Archive for Song
I can remember when I first heard this song. It was not in 2002, when Yankee Hotel Foxtrot came out; it was two years later, 2004, living in a semi-unfinished basement room in a shared house with dysfunctional roommates. My mom and my friend and my friend’s dad came to help finish the room enough to live in–put up sheetrock, paint, clean, put in the bathroom fixtures (it had a tiny bathroom of its own). The room was so cheap. That’s why I took it. Two hundred dollars a month, you can’t say no. The walls were smooth and white, the floor was chipboard painted white, there was no ceiling, the closet had no door. But we rigged it so there was a light in there.
It was the second year of my (three-year) MFA. I had a single futon, a real, heavy, firm one from a family friend who’d gotten it from a Japanese shop some years earlier; I had a desk which had been made by hand in a highschool shop course half a century earlier. I had a lot of books. Along two sides of the long room, the wall had a shelf built into it. My books were there, beneath the large, south-west facing windows. A lot of light came into the room, more than I would ever have thought. And I had a large hanging lamp from a past life of my dad’s, a red half-moon shade with a white interior.
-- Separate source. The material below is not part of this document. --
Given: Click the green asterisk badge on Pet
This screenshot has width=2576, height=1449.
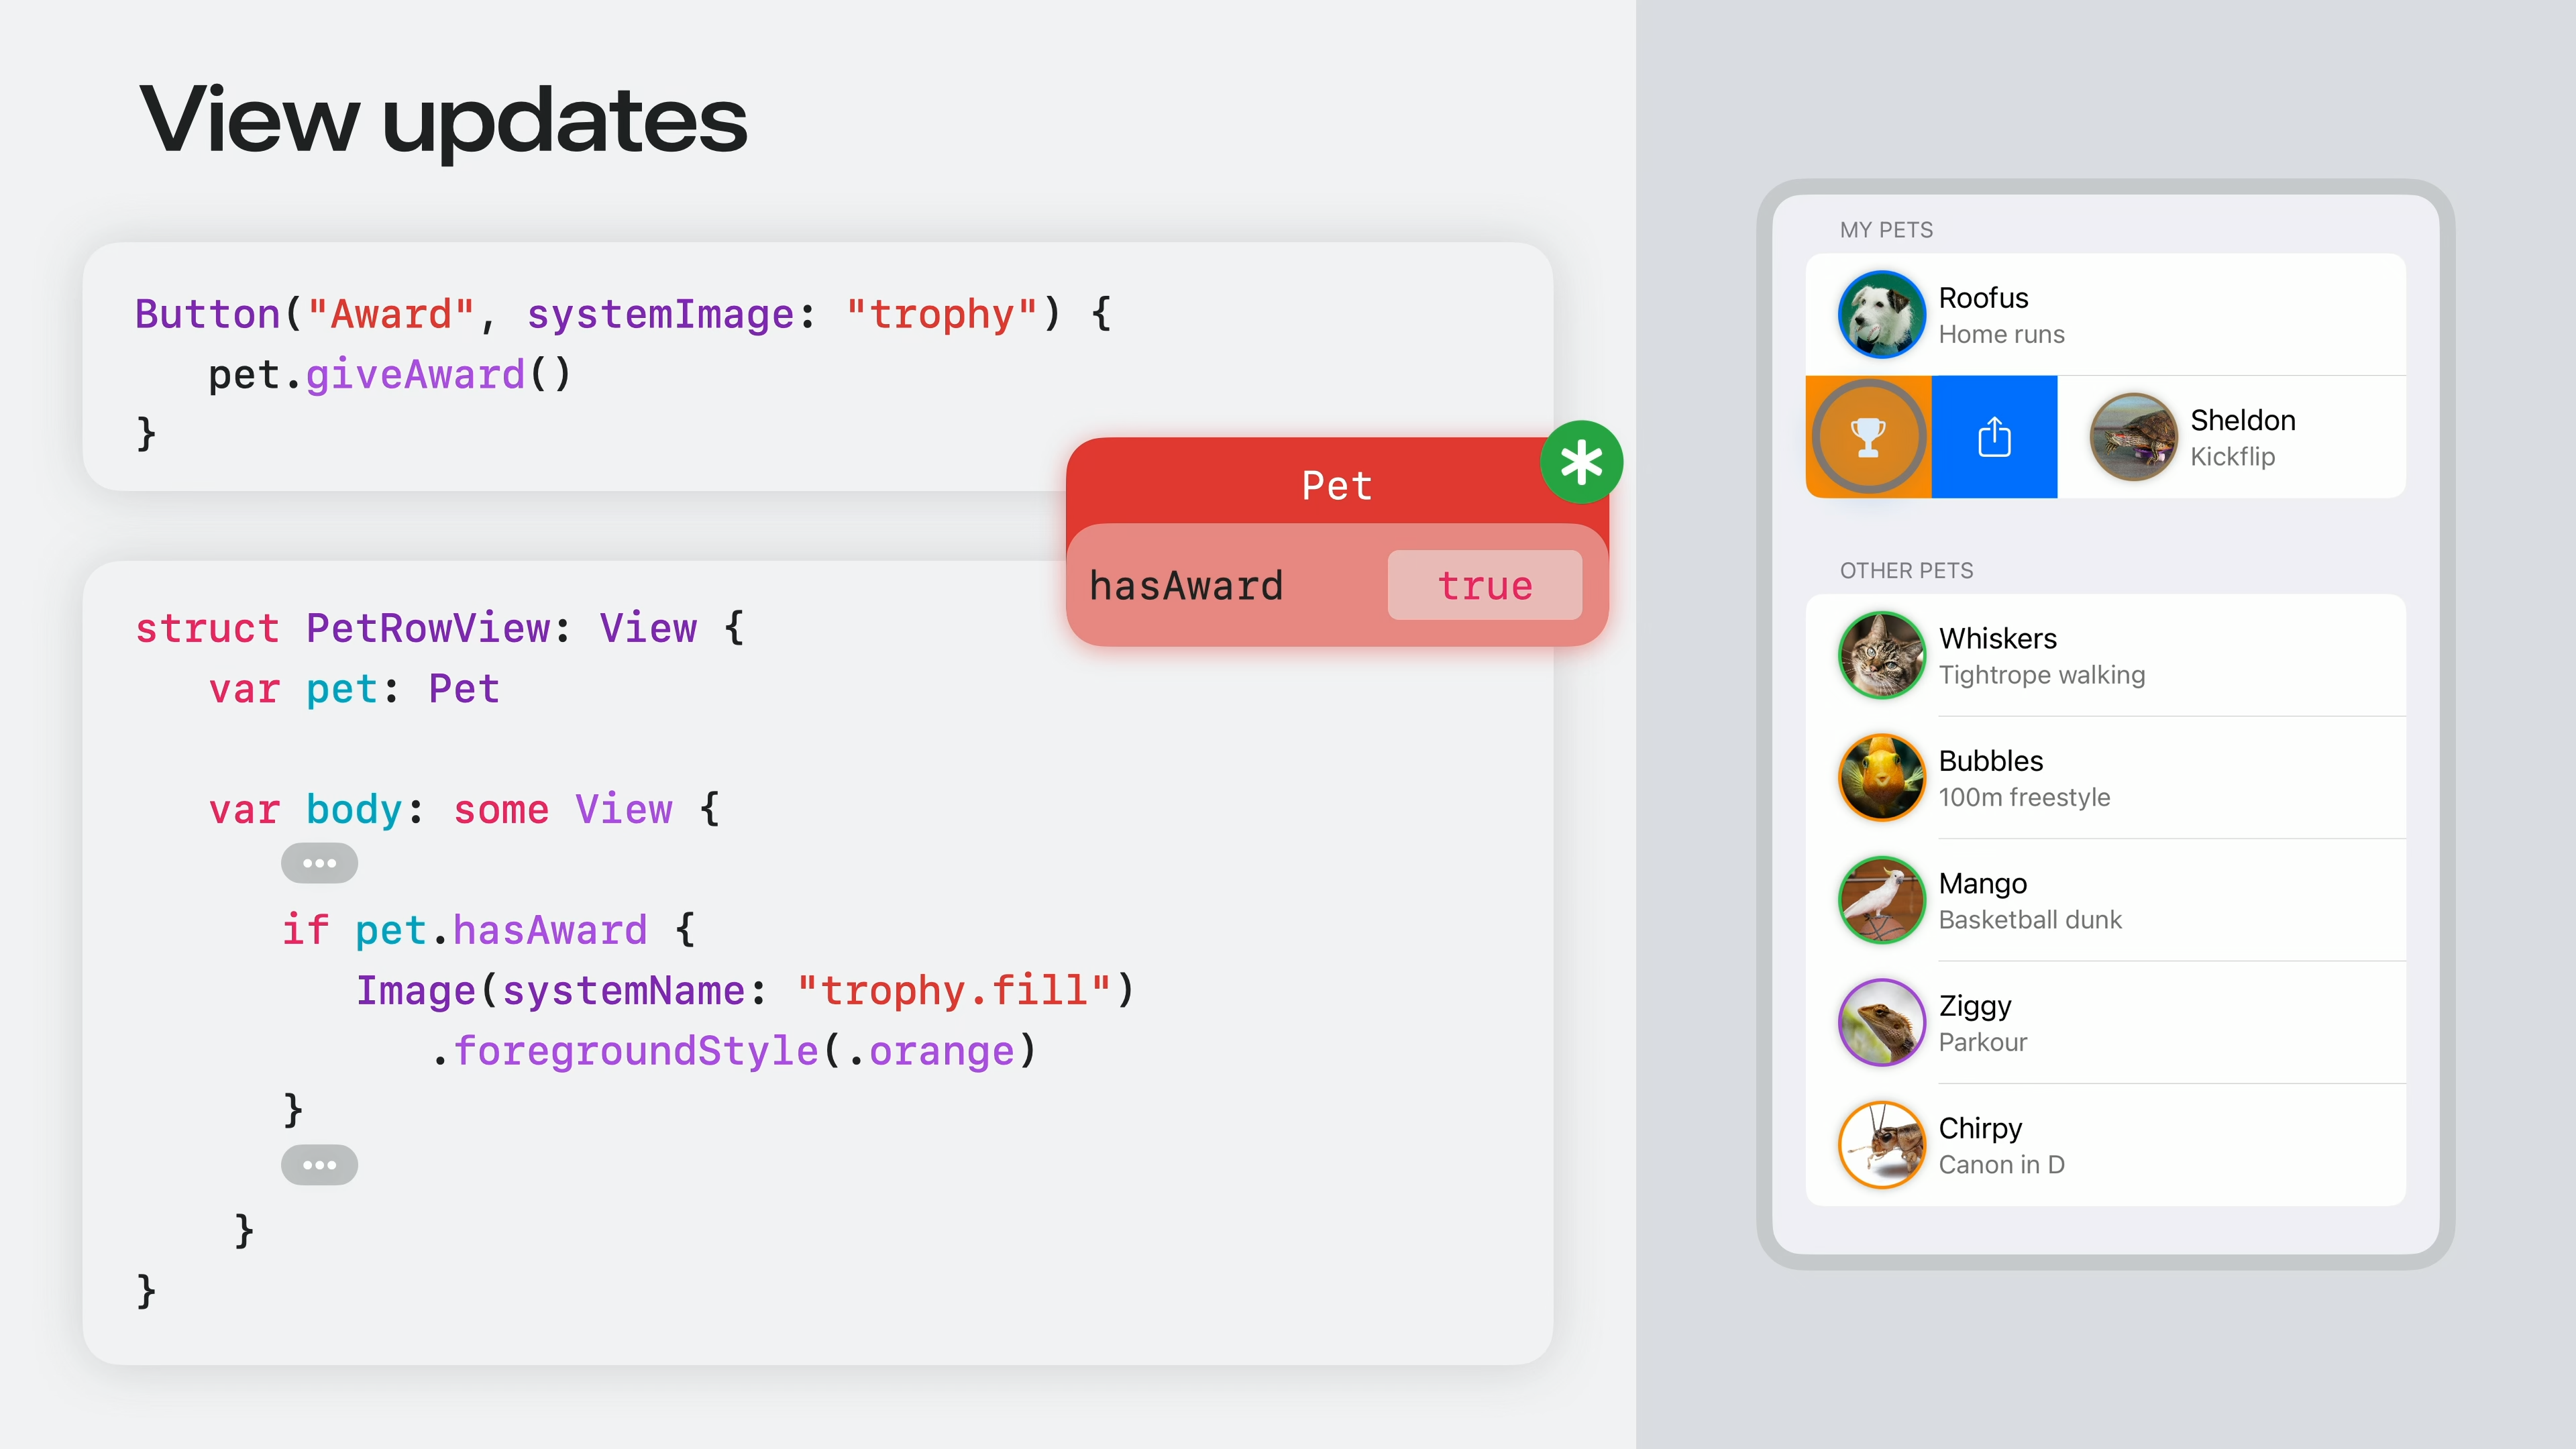Looking at the screenshot, I should (x=1581, y=462).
I hung it over my desk, in the corner made by the wall and the closet, next to the windows. My little aluminum laptop, which I saved up to buy when I started grad school, sat on a typist’s stand spray-painted a bright blue.
There was a lot of confusion that year. I was twenty-four. I know now how difficult your early 20s can be. I didn’t know it then, I just assumed that things were crazy and confusing and impossible to see. I had no perspective. I was writing, teaching, swimming along with very little sense of navigation. I sensed currents and handled them poorly. Eh. That’s what you do.
This song, Jeff Tweedy’s voice–I can see myself very happily making things, writing things in that room. I can feel how possible everything seemed to me then, and even now I know that so much was possible. The song’s full of a longing I felt even then, for something which wasn’t there. In its fullest moments, happiest moments, still this sense of something not-there, a little too sweet, an ache just under the surface of things. A good one. It made me write. Looking back I cringe a little to think of how coltish I must have been in my interactions, in managing my relationships with other people. How naïve. But all right. There was also the circle of light from the lamp, and the bright white light of summer coming through eyelet curtains I sewed myself, the sound of Wilco and the stars, distances to cross and long ways to go. The song’s about the future, about the possible, what we can’t know.